К концу IV в. в христианском мире сформировался годичный круг церковных праздников, центром которого являлось Воскресение Христово (Пасха). Помимо Пасхи, важнейшими праздниками были Рождество и Богоявление (которые почти всюду на Востоке праздновались в один день),489 а также Пятидесятница. В основу праздничного круга была положена идея ежегодного воспоминания главных событий из жизни Иисуса Христа и раннехристианской Церкви. Торжественное богослужение, совершение Евхаристии, чтение соответствующих текстов из Ветхого и Нового Заветов, проповедь на тему праздника – все это должно было способствовать переживанию празднуемого события каждым верующим, молитвенному и духовному проникновению в смысл праздника. Евангельское событие благодаря его воспоминанию в Церкви становилось реальностью духовной жизни христианина, который, хотя и жил несколько столетий спустя, мог мысленно приобщиться к этому событию и стать как бы его участником.
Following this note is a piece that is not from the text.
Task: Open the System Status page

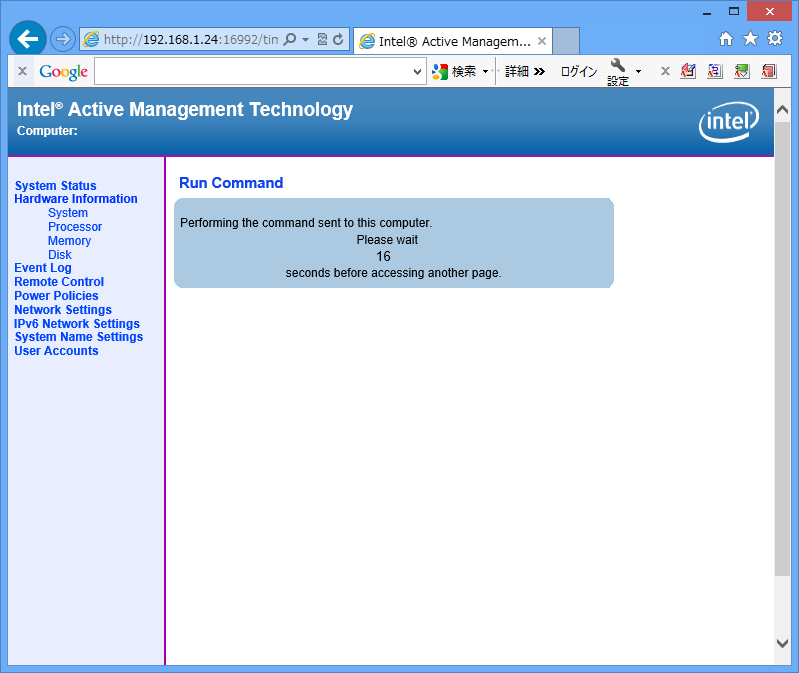Action: [x=56, y=186]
Деятельность Григория как проповедника490 началась со Слова на Пасху, произнесенного вскоре после иерейской хиротонии, и кончилась Словом на Пасху, написанным после низложения с константинопольского престола.491 Между двумя Пасхами – более четверти века проповеднического труда и 45 Слов, вошедших в сокровищницу христианской церковной литературы. Из этих Слов лишь семь посвящены церковным праздникам: одно – Рождеству Христову, два – Крещению Господню, два – Пасхе, одно – Неделе новой, и одно – Пятидесятнице. Каждое из этих Слов, однако, оказало огромное влияние на понимание праздников в Восточной Церкви: на протяжении многих столетий праздничные проповеди Григория читались вслух в храмах, некоторые тексты Григория, посвященные праздникам, даже вошли в богослужение Православной Церкви. «Воскресения день, просветимся людие, Пасха, Господня Пасха!»; «праздников праздник и торжество есть торжеств»;492 «Воскресения день, и просветимся торжеством, и друг друга обымем, рцем: братие, и ненавидящим нас простим вся воскресением»;493 «Христос раждается, славите! Христос с небес, срящите! Христос на земли, возноситеся!»;494 «Пятьдесятницу празднуем и Духа Святаго пришествие»495 – эти слова из богослужебных текстов, знакомые каждому православному христианину, буквально заимствованы из праздничных проповедей Григория Богослова.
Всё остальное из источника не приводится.